A. La monnaie comme rapport social vertical : la question de la légitimité des flux monétaires

Les pratiques monétaires expriment un rapport social à l’égard de l’institution monétaire et de la totalité sociale qu’elle représente. C’est l’hypothèse centrale du séminaire « souveraineté et légitimité de la monnaie ». L’unité du fait monétaire, écrivent les auteurs, doit être saisie

‘« dans son rapport privilégié avec la totalité sociale : la monnaie exprime et conforte les valeurs de la société » [Aglietta et alii, 1998, p. 10]. ’

Que l’on traverse le temps ou l’espace, et ce jusqu’aux périodes contemporaines,

‘« la monnaie demeure une expression de la société comme totalité ; elle conserve son statut d’opérateur de l’appartenance sociale » [ibidem]. ’

La question se pose avec force pour l’acceptation d’une monnaie en tant que telle, par exemple pour les monnaies coloniales en Afrique ou pour l’euro87.

Ne se pose-t-elle pas également pour la légitimité des flux monétaires ? C’est cette hypothèse que reprend Bernard Eme lorsqu’il évoque « les usages différenciés de l’argent public ». Ainsi, écrit-il,

‘« l’usage de l’argent qui transite par les multiples canaux administratifs et publics construit des citoyens différents dans une société fragmentée ; en cela il n’est pas neutre socialement et produit des rapports sociaux civiques différenciés et inégalitaires masqués sous les statuts de la création d’emploi » [Eme, 1998]. ’

Si l’auteur estime que les salaires liés aux ressources fiscales sont source d’« appartenance déliée », c’est parce qu’ils ne sont pas rattachés au mécanisme de redistribution, et en cela ils n’autorisent donc pas l’appartenance à une communauté de travailleurs.
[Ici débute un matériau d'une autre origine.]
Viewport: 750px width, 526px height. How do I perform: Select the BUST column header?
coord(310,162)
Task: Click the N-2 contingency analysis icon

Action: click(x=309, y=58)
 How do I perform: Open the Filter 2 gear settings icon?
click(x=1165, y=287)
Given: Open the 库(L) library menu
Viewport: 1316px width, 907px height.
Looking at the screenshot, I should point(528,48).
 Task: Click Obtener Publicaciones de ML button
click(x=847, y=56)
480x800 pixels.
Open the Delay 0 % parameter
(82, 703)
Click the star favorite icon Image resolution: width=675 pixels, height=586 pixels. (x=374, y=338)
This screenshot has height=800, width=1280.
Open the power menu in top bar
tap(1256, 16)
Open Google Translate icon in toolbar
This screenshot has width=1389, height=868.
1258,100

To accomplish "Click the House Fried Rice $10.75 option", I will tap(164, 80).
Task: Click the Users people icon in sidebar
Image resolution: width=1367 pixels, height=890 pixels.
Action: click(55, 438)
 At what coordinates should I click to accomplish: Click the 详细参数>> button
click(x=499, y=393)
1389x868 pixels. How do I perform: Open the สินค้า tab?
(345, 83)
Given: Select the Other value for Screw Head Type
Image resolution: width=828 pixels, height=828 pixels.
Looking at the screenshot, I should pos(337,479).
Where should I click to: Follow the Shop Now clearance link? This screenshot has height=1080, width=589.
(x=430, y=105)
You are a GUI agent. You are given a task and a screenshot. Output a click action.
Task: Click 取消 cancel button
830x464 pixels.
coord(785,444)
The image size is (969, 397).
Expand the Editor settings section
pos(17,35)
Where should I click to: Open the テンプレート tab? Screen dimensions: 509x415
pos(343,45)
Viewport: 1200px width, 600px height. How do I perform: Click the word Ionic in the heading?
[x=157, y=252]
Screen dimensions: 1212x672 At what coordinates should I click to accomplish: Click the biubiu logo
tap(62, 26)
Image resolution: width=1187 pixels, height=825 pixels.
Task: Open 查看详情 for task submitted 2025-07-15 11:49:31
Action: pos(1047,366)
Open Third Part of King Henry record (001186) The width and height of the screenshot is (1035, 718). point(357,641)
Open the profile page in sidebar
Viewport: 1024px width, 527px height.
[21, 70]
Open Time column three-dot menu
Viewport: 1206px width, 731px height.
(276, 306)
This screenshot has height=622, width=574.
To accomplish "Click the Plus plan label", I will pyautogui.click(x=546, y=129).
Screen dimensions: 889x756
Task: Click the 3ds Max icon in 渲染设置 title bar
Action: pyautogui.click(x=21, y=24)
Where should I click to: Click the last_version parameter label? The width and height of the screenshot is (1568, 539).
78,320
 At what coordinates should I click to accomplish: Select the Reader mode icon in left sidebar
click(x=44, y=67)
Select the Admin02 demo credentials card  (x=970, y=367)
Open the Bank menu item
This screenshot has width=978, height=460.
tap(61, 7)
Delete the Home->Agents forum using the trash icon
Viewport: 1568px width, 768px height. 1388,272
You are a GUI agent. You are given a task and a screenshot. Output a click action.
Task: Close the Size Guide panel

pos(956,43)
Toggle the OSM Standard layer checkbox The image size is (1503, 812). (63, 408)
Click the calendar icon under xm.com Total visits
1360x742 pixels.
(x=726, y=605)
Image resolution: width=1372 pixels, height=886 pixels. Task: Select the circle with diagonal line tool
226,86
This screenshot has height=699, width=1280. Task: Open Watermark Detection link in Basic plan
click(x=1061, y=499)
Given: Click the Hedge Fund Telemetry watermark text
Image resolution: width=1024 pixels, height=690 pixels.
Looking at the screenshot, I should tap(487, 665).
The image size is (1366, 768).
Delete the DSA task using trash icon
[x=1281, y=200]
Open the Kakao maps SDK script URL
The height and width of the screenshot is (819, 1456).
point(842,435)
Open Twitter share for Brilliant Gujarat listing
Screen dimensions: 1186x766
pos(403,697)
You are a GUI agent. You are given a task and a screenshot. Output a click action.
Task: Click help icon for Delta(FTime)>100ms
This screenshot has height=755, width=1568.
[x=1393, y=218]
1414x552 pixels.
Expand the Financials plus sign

Si l’on postule que le flux monétaire exprime un rapport de droits et d’obligations, alors le fait d’être payé exprime une reconnaissance de droit. Si l’on postule que la monnaie médiatise l’appartenance au collectif, alors payer et être payé, c’est manifester son appartenance à un collectif. Chaque source de revenu soulève alors deux questions. En premier lieu, quel droit ai-je à disposer de tel ou tel revenu ? En second lieu, quelle est la signification de tel ou tel revenu en fonction de son origine, quel type d’appartenance médiatise-t-il ? La réponse à chacune de ces questions est bien sûr fondamentalement subjective. Rappelons-nous la dimension subjective et donc relative du système de droits-buts établi par chacun. Chacun, en fonction de son histoire et de son vécu va interpréter les flux monétaires qu’il perçoit, leur donner un sens et leur accorder une légitimité plus ou moins forte.

Pour aller plus loin dans cette question de l’appropriation et surtout pour comprendre son « effet retour » sur le vécu des acteurs et sur leurs relations sociales, une interrogation supplémentaire mérite d’être soulevée : quel est le sens que les acteurs veulent donner à leurs pratiques et à leurs relations monétaires ?

Suivons dans sa réflexion Viviana Zelizer pour y répondre.

Notes
87.

Le cadre théorique ainsi élaboré présente une dimension opérationnelle évidente pour toutes les situations de crise ou de transition : l’introduction de monnaies coloniales sur le continent africain et l’« illégitimité réciproque » qui en est issue [Servet, 1995b, 1998c], les crises d’hyper-inflation allemande [Aglietta et Orléan, 1982] et brésilienne [Thérêt, 1995], les difficultés soulevées par l’indépendance de la banque centrale en Allemagne [Aglietta, 1995 ; Dehay, 1995] ou encore par le passage à l’euro [Birouste, 1997 ; Servet, 1998b ; Thérêt, 1997].